◆ **PROBLEM TO SOLVE**:
Of the entries below, restate word for word only the section that runs from the line with "Viewport: 720px width, 405px height." to the line with "Toggle the Recently", counting both ends.

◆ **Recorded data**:
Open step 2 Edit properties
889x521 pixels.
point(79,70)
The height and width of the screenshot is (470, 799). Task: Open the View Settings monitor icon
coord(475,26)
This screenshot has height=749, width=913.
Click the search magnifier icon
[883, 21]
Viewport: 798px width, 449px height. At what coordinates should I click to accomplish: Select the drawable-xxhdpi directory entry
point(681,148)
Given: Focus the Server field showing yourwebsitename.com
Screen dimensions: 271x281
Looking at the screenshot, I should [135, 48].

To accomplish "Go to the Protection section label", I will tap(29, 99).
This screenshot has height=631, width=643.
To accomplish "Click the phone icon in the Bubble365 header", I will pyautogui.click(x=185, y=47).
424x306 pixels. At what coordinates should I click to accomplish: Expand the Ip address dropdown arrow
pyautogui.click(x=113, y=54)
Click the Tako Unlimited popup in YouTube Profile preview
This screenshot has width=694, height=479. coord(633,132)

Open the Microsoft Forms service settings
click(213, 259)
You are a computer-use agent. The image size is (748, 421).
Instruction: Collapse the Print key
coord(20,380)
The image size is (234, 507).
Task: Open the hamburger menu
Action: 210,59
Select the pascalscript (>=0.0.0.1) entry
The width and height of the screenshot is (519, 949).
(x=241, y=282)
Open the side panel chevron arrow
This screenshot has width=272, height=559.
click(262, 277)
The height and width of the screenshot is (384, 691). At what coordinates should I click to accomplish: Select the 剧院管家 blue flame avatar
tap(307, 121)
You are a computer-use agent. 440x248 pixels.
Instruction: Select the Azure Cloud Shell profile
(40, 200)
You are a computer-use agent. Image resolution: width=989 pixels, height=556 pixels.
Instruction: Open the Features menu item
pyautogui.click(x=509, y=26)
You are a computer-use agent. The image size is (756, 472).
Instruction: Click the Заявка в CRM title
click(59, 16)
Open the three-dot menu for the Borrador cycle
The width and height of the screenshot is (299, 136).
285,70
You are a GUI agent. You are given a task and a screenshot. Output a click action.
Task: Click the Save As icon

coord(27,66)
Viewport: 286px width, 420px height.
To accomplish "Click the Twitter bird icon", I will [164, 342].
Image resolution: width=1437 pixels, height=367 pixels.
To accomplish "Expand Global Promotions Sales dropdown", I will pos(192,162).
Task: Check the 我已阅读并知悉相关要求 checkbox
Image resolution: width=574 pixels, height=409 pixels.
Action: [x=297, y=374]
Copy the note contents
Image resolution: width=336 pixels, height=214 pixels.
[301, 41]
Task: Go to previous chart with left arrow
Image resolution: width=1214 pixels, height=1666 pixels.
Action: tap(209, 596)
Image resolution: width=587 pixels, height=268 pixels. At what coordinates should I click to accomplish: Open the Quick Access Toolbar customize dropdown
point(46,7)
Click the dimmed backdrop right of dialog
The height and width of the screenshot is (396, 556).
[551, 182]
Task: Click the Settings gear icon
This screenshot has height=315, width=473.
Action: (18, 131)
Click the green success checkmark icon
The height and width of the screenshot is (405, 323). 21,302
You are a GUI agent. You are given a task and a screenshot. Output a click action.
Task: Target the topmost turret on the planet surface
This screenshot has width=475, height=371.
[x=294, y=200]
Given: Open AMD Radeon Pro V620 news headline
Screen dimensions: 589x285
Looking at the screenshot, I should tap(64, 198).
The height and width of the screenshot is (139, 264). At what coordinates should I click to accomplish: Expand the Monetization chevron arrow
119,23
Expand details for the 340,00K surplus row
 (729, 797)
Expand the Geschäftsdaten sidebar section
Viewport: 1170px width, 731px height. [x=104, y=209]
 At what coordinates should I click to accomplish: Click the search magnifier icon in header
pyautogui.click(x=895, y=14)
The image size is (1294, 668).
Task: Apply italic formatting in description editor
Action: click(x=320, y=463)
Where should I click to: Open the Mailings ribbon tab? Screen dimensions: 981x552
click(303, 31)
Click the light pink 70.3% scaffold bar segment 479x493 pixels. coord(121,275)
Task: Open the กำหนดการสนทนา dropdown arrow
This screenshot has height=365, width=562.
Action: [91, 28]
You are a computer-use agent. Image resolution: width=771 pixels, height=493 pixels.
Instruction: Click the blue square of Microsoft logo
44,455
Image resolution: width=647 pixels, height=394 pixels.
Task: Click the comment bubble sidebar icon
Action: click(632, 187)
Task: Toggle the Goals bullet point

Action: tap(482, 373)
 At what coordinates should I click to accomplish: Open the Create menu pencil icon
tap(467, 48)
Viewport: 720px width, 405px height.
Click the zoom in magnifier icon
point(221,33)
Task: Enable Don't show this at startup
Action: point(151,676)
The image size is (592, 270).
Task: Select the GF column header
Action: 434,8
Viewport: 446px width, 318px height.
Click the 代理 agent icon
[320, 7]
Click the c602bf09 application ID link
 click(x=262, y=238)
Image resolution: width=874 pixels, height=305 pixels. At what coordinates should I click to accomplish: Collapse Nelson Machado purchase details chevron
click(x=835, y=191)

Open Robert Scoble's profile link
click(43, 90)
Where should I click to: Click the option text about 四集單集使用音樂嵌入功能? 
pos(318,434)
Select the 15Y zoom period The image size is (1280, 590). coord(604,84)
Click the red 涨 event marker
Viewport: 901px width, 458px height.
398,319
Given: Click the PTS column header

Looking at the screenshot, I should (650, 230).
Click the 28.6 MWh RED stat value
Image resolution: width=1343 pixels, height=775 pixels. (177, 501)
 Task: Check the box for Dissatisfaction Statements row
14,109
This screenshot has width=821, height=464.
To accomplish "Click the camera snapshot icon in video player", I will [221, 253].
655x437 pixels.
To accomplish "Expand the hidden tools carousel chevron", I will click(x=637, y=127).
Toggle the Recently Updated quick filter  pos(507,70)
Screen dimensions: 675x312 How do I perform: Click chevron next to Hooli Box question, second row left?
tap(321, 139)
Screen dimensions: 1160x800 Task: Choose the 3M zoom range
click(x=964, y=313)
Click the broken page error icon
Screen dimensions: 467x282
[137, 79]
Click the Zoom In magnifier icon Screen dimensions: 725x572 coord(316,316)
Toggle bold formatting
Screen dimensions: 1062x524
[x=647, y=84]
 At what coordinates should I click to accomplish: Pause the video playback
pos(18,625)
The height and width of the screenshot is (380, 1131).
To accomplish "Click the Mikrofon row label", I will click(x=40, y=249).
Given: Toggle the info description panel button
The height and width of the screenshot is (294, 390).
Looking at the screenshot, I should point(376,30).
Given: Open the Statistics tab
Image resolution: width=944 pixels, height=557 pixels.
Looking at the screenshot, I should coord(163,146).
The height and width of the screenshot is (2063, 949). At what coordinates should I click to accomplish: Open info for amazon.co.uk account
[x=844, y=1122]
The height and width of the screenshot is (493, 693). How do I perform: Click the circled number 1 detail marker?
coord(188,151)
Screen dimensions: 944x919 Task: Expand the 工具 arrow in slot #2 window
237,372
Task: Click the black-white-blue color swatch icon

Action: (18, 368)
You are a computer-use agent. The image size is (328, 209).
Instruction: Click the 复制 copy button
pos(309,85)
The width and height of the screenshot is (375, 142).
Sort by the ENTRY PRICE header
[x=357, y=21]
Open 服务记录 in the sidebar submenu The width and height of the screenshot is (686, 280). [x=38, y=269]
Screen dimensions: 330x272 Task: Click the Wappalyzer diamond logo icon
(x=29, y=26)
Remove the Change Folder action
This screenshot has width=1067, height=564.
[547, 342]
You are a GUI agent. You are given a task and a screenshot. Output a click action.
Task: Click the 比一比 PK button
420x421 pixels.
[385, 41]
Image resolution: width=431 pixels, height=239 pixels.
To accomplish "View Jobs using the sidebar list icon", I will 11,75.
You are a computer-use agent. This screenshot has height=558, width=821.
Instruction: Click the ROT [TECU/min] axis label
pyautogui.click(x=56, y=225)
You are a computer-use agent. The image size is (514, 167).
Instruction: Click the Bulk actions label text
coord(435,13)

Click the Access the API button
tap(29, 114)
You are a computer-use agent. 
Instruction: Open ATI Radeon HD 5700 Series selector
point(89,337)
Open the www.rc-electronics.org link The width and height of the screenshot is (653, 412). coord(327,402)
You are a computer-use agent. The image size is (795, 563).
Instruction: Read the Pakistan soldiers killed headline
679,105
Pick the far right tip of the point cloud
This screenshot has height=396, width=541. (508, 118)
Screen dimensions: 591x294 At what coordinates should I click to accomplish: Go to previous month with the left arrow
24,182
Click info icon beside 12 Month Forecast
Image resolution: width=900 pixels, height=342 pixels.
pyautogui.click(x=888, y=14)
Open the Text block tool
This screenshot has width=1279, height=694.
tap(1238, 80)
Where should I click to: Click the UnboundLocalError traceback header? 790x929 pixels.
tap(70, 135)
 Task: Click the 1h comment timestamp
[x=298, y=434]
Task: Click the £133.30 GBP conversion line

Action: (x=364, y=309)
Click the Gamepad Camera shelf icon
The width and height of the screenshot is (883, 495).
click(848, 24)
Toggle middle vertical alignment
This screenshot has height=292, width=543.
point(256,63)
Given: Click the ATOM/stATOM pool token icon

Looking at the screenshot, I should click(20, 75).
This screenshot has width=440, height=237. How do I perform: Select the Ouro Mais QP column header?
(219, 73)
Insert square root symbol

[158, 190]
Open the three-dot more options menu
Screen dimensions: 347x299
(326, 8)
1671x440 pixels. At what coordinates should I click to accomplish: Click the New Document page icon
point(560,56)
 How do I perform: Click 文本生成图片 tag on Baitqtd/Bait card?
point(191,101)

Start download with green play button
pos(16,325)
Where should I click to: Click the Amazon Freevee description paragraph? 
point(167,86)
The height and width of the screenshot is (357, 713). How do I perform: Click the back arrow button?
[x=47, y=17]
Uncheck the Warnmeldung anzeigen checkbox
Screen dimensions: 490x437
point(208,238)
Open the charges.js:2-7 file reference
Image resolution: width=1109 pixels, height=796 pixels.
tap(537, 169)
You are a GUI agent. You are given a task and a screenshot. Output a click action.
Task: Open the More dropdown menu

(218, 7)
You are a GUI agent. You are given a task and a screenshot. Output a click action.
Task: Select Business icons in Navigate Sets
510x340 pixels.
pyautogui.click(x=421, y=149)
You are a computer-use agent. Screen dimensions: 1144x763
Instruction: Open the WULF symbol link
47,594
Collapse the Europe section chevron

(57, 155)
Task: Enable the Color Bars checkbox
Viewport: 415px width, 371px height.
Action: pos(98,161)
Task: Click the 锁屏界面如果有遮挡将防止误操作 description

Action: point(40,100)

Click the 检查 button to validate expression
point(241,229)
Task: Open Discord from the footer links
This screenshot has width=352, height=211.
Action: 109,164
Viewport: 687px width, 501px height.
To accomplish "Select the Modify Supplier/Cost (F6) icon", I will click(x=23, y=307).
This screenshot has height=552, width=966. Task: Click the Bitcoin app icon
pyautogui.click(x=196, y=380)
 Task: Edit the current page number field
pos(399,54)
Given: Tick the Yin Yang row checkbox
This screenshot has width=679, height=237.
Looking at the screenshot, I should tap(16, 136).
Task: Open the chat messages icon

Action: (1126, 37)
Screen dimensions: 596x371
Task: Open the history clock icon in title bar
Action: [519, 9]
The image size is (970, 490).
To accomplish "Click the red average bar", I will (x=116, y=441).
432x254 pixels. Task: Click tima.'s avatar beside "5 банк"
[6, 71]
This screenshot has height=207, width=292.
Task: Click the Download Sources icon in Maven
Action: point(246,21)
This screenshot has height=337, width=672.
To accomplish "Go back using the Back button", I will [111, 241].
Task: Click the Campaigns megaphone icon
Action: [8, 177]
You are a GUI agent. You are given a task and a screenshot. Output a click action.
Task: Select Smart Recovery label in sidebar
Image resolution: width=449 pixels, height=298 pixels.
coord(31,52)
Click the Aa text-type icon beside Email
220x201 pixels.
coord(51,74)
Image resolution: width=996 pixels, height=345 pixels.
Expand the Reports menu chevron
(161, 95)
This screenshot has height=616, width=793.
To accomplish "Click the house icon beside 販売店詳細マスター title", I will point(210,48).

◆ **RESPONSE FOR THIS EXERCISE**:
Viewport: 720px width, 405px height.
Click the zoom in magnifier icon
point(221,33)
Task: Enable Don't show this at startup
Action: point(151,676)
The image size is (592, 270).
Task: Select the GF column header
Action: 434,8
Viewport: 446px width, 318px height.
Click the 代理 agent icon
[320, 7]
Click the c602bf09 application ID link
 click(x=262, y=238)
Image resolution: width=874 pixels, height=305 pixels. At what coordinates should I click to accomplish: Collapse Nelson Machado purchase details chevron
click(x=835, y=191)

Open Robert Scoble's profile link
click(43, 90)
Where should I click to: Click the option text about 四集單集使用音樂嵌入功能? 
pos(318,434)
Select the 15Y zoom period The image size is (1280, 590). coord(604,84)
Click the red 涨 event marker
Viewport: 901px width, 458px height.
398,319
Given: Click the PTS column header

Looking at the screenshot, I should (650, 230).
Click the 28.6 MWh RED stat value
Image resolution: width=1343 pixels, height=775 pixels. (177, 501)
 Task: Check the box for Dissatisfaction Statements row
14,109
This screenshot has width=821, height=464.
To accomplish "Click the camera snapshot icon in video player", I will [221, 253].
655x437 pixels.
To accomplish "Expand the hidden tools carousel chevron", I will click(x=637, y=127).
Toggle the Recently Updated quick filter  pos(507,70)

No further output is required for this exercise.